Le ciel révèle les astres sur la voûte recouverte du voile obscur de la nuit et l'immortel s'imprègne de ce sentiment d'apaisement qu'il ressent dès que le jour s'efface. Il n'est pas un vampire mais il aime la beauté des étoiles, la solitude qui s'installe avec l'arrivée des ténèbres et ce calme particulier qui étire les heures nocturnes.
« Vous qui n'êtes ni vampire, ni loup-garou, ne pouvez-vous pas mettre un terme à tout cela ? s'enquiert Konrád en le rejoignant, engoncé dans un manteau de fourrure qui ne l'empêche pas de grimacer lorsque le vent frappe sa peau. Si votre famille est aux origines de cette guerre, il serait temps d'agir.
— Comme vous le dites, je ne suis ni l'un ni l'autre. Vous avez vu ce dont ces créatures sont capables, et vous savez qu'il faut bien plus qu'un humain, aussi immortel soit-il, pour ramener la paix. »
Rhodes devine que son compagnon de route essaye tant bien que mal de ne pas le juger, qu'il ne fait qu'émettre des hypothèses pour restaurer un état pacifique depuis longtemps oublié et espérer retrouver la sûreté de ce monde.

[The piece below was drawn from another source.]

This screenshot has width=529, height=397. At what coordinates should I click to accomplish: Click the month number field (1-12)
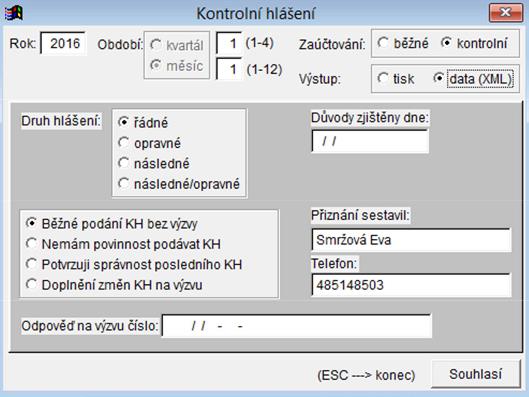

L'immortel porte sur ses épaules la honte des échecs de son père, Tóbiás n'a pas eu d'argument assez puissant pour raisonner Markus, le seul de ses deux frères encore assez conscient pour comprendre ce qui lui est exposé, là où William n'est plus qu'une bête dominée par ses instincts de prédateur. Cette guerre qui ne cesse d'apporter son lot de victimes provient avant tout d'un ennui familial, elle aurait pu être évitée si le premier des vampires n'avait pas pris autant de temps à réagir lorsque son frère jumeau est devenu un monstre sans foi ni loi. Certains estiment que la présence de ces bêtes n'est qu'une malédiction qui touche les pécheurs, pour les punir de leurs fautes envers Dieu, plongés dans les méandres d'une religion dont, ironiquement, ces créatures sont pourtant absentes. Il est bien plus simple pour les mortels de s'accorder sur une colère divine plutôt que de croire qu'ils affrontent des gens qui auraient pu être comme eux ou qui seraient des membres de leur famille.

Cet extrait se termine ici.